Though the ALS Association estimated that the disease affects 30,000 Americans at any given time, some walkers felt that the disease was largely unheard of.

“This disease needs so much help because a lot of people don’t know what it is,” said Karen Lynch, whose husband, Kieran, has been diagnosed with ALS. “It’s nice to see a lot of people come out to support this.... There’s not a lot of funding, and it requires a lot of care.”

“ALS doesn’t get exposure like other diseases do, and it should,” said Lynn Foglio, the walk’s honored guest who was diagnosed with ALS in April 2009.

“I hope this raises money to find a cure,” added Lynn’s husband, Steve Foglio, “The ALS association is one that really supports its patients in every way.” Foglio added that the ALS Association has been able to provide mental health resources to Lynn and their family.

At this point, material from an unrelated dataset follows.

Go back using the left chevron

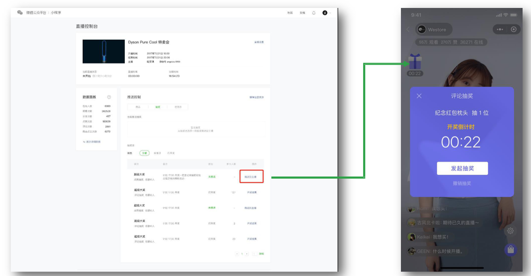pos(408,29)
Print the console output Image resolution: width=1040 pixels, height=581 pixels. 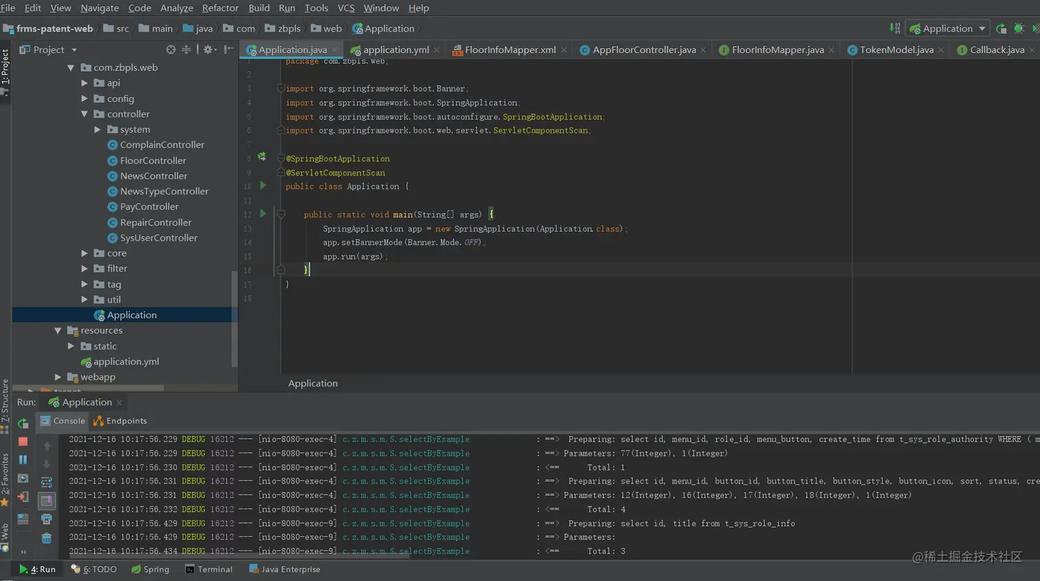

Jennifer Crowley, whose brother-in-law, Dave Bryan, was afflicted with ALS, added that the ALS Association has helped alleviate her brothers’ medical costs, paid for parking tickets from doctors’ appointments, and allowed their family to attend a Phillies baseball game to help the family spend time together. Crowley added that she was excited to see the large crowds at the 2010 walk, which she estimated to be the biggest one yet. “It’s amazing,” said Crowley. “Hopefully there’s a cure somewhere in the near future.”

“It appears to get bigger every year,” said Frank Quigley, who has been participating for the last three years in memory of his wife, Grace. “It’s been a tradition for us every year.”